How the program will work when it is completed

The main() method for this program appears in a class called SpellCheck. The program takes a sequence of command-line parameters that configure its behavior. Documentation about how to use them can be seen by compiling the program and running the following command:

    java SpellCheck

or by running the program in Eclipse without command-line arguments. (Note that you won't be able to compile the program as provided, because there are a few methods that are required to return values, but don't have any code in them.)

In brief, the command-line parameters allow you to pick a hashing strategy, specify a wordlist file, turn the program's output off (for timing testing), and specify the input text file.

When the program's output is turned on, it reads the wordlist into a hash table, then begins reading from the input text file one word at a time. Each word is looked up in the wordlist. If it is not found, the program writes the entire line of the input file that contained that word, along with an indication of which word was misspelled, and a sorted list of suggestions. For example, this input file:

    This is a lne of text that has a missspelling in it.

generates the following output using the default wordlist that I provided:

    This is a lne of text that has a missspelling in it.
         word not found: LNE
      perhaps you meant: 
              LANE 
              LEE 
              LIE 
              LINE 
              LONE 
              ONE 

    This is a lne of text that has a missspelling in it.
         word not found: MISSSPELLING
      perhaps you meant: 
              MISS SPELLING 
              MISSPELLING

With this output, you'll be able to test whether your classes are behaving correctly. However, this will not necessarily give you a sense of how the different hash functions perform in comparison to one another. To accomplish that, you'll need to run timing tests.
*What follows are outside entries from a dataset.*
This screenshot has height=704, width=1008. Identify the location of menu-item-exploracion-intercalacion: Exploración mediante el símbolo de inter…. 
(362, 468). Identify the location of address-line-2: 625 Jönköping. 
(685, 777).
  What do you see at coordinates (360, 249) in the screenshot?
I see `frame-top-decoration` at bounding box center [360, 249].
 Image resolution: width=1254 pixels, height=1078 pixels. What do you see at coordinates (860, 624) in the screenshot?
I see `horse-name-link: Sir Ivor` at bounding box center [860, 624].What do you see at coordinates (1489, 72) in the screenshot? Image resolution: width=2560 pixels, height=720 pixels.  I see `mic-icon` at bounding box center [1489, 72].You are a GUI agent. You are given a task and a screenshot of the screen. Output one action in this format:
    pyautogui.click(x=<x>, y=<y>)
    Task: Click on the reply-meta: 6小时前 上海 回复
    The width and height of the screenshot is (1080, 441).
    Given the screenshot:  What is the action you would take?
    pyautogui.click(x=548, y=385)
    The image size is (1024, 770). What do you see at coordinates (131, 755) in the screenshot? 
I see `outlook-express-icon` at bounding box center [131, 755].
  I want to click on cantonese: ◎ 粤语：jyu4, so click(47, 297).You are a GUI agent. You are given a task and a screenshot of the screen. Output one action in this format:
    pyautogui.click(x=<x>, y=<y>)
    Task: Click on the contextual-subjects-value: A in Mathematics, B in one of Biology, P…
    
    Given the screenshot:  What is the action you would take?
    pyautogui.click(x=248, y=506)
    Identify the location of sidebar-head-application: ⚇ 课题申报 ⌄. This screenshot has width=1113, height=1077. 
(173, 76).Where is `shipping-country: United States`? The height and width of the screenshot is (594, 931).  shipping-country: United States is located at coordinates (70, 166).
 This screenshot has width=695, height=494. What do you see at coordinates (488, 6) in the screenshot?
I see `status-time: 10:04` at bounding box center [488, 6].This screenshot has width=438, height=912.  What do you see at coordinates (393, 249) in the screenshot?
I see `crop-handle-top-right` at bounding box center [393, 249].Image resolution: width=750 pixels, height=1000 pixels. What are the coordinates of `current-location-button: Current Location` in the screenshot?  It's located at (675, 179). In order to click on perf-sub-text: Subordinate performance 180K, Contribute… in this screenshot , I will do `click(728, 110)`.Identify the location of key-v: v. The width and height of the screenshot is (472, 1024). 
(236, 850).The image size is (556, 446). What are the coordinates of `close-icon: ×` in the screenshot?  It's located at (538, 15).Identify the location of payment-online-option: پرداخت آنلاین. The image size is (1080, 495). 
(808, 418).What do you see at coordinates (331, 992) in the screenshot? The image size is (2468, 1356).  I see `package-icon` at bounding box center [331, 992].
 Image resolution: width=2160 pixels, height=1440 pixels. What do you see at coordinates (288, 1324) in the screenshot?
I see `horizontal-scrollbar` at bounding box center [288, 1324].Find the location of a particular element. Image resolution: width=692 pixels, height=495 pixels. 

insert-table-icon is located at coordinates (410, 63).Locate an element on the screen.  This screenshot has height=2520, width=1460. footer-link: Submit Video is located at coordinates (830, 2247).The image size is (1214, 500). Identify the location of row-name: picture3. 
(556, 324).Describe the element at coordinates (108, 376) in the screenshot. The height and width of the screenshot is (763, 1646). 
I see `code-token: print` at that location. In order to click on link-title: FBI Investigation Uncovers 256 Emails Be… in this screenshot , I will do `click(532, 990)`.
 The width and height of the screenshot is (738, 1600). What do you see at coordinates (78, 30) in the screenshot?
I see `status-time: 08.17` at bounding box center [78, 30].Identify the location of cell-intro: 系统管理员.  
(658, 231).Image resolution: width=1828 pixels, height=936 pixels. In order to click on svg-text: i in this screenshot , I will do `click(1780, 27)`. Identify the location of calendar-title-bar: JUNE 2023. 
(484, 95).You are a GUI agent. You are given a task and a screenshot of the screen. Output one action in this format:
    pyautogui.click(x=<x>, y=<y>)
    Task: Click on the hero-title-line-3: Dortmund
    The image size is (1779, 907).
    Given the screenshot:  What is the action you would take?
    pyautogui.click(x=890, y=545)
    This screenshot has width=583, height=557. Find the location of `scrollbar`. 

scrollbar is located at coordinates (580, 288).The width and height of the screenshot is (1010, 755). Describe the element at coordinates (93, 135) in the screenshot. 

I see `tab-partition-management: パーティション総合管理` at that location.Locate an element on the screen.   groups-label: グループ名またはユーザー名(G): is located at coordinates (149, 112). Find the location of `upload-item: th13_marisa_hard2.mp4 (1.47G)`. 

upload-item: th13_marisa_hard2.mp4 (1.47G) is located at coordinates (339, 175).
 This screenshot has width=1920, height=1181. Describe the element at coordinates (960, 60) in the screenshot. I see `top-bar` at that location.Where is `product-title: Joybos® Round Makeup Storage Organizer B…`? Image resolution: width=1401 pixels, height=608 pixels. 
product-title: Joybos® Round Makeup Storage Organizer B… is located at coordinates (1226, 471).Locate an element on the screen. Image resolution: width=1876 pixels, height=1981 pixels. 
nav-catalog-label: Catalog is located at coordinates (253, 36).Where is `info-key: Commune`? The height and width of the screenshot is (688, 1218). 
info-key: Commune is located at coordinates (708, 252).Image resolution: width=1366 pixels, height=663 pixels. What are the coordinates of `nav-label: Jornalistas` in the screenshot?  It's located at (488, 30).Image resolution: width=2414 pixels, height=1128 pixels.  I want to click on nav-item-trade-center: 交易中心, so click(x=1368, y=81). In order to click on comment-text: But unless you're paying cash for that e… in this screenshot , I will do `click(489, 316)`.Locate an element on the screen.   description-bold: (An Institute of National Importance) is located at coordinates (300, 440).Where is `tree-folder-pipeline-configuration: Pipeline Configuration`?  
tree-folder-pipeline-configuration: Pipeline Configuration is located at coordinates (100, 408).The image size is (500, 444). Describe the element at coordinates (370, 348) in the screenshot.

Comparing the performance of the provided hash functions

The -quiet command-line parameter switches off the program's output. The program does all the same work it normally does (reading the wordlist and input file, looking up words, generating suggestsions), but writes no output to the console. It then reports the total amount of time (in milliseconds) spent doing the work.

It should be noted that the resolution of the timer on most desktop operating systems is not precise enough to get a good timing result unless the total time is at least 100 or so milliseconds. In general, longer times are more precise than shorter ones. So, I've provided one large test case in a file called big-test.txt. Run this input file against the provided wordlist using each of the provided hash functions. You should see that the "better" hash algorithm outperforms the "lousy" one by a substantial margin, while the "degenerate" one essentially never completes (unless you have quite a bit of patience). I've provided the Java code for each of these hash functions, so you can experiment with them if you'd like. There's plenty of information on the Web about hashing strings, if you're so inclined.

In particular, take note of the fact that the "better" and "lousy" hash functions contain code that is pretty similar, yet their behavior is dramatically different. This should help you to see how carefully you should approach hashing: there's often a fine line between doing it well and doing it badly, and doing it badly is much worse than using a "predictable" data structure like a balanced binary search tree or skip list. But doing it well has tremendous benefits.

Starting point

As stated earlier in the write-up, I'm providing you with a nearly-complete implementation of the program, with just two classes — HashTable and WordChecker — left unimplemented. The code is available in a Zip archive. (The archive is a bit large, because it includes a wordlist of over 60,000 words, along with a large test case that you can use to compare the provided hash functions.)

It should be pointed out that I didn't create the provided wordlist myself. I got it, along with the large test case in big-test.txt, from an open-source wordlist project that is hosted at wordlist.sourceforge.net. If you're interested in building a freeware or open-source application that requires a large list of English words, this is a great place to get a wordlist for it.